Will Pavia
Attend a special evening hosted by Mike Atherton
Once a year, on Christmas Day, the Tan Hill Inn, a remote greystone establishment atop a wind-blasted hump of the Pennine Way, offers its “Family Feast” menu.
This Christmas, it may be forced to stop.
Kentucky Fried Chicken, the American fried-food giant, has contacted the licensees to inform them that they are committing a grave infringement of trademark.
One thing still puzzles Tracy Daly and Mike Pearce, the managers, as they contemplate an impending legal action: how on earth did KFC ever find out about their Christmas special?
The Tan Hill Inn is the highest pub in England, at 1,732ft above sea level. It stands beside an unclassified road that loops across brown unsheltered moorland, four miles outside a tiny North Yorkshire hamlet.
Local farmers like to say that the pub is so high that even the crows have not found it. Even if the crows have not, it seems the lawyers have.
A spokesman for the company said: “ ‘Family Feast’ is a registered trademark of Kentucky Fried Chicken (Great Britain) Limited. KFC devotes significant resources to promoting and protecting its trademarks. This particular instance is being dealt with by our solicitors.”
Contemplating her once-a-year menu, Ms Daly, 40, said: “I don’t know how KFC got to hear about it. It’s a traditional Christmas dinner: paté, turkey, roast beef and the trimmings, Christmas pud.”
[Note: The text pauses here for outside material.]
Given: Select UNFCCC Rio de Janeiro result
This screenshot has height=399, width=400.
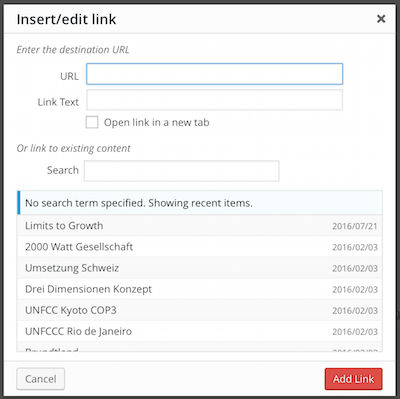Looking at the screenshot, I should (x=200, y=331).
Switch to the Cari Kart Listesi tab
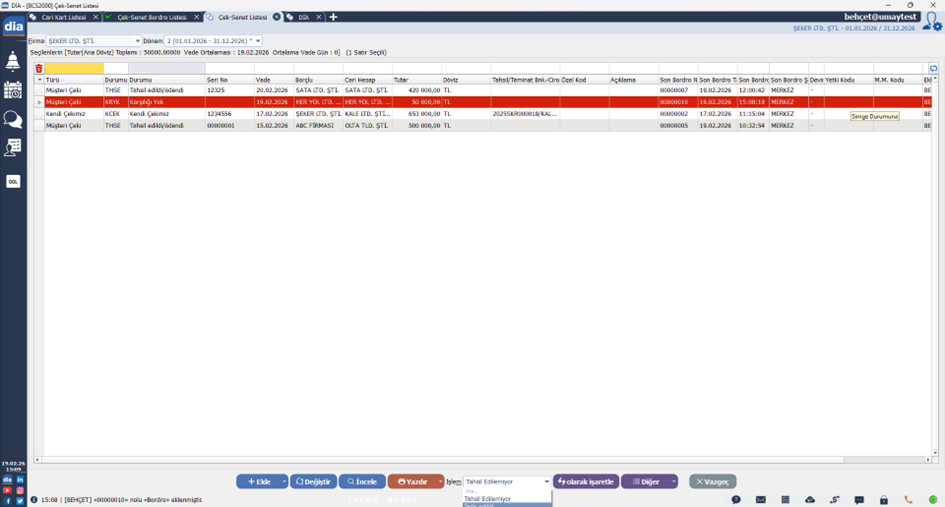The width and height of the screenshot is (945, 507). 62,17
KFC is apparently concerned that this could be mistaken for its own Family Feast: a cardboard bucket of fried chicken and chips, coleslaw, potato and gravy, with a 1.25-litre bottle of the customer’s preferred fizzy drink.
“It’s about as similar to a KFC meal as chalk is to cheese,” Ms Daly said.
When a letter arrived from Freshfields, signed by one Giles Pratt, Ms Daly assumed that it must be a late April Fool.
“We are miles away from the nearest high street and the name on the letter made me wonder, so I rang up the solicitors’ offices in Fleet Street to check.
“At first Mr Pratt didn’t know what I was talking about. Only when I gave him a reference number did he find the correspondence. But then he warned me to take the matter very seriously.”
She thought that perhaps KFC might have found the meal listed as an offer on the pub’s website, alongside a list of the inn’s pets: Sherbert the dog, Tan the lamb and two cats named Minty and Toronto.
She told The Times: “I tried typing Family Feast into Google and got about 21,000 entries. I thought: Why are they picking on me? The solicitor told me I shoudn’t take it personally, but I don’t feel anything — it’s just hilarious. They are a multi-million-pound international organisation and I am a little lady up a mountain.”
The little lady is in no mood to give in, however.
“They have turned heavy-duty big-city lawyers loose on us, but I have already had two firms of solicitors offering to take our case for nothing,” she said. “We do have chicken and chips with a salad on the menu, but we use local free-range birds — no coating, no secret spices. I could understand if we had set put to rip off what they do, but this is worlds away.”
In expectation of the impending battle, Alice Dennison, 67, the pub cook, has written a poem. It begins: “I walked one day 500 miles to find a KFC”. Presumably the patent lawyers also covered a lot of ground to find the Tan Hill Inn.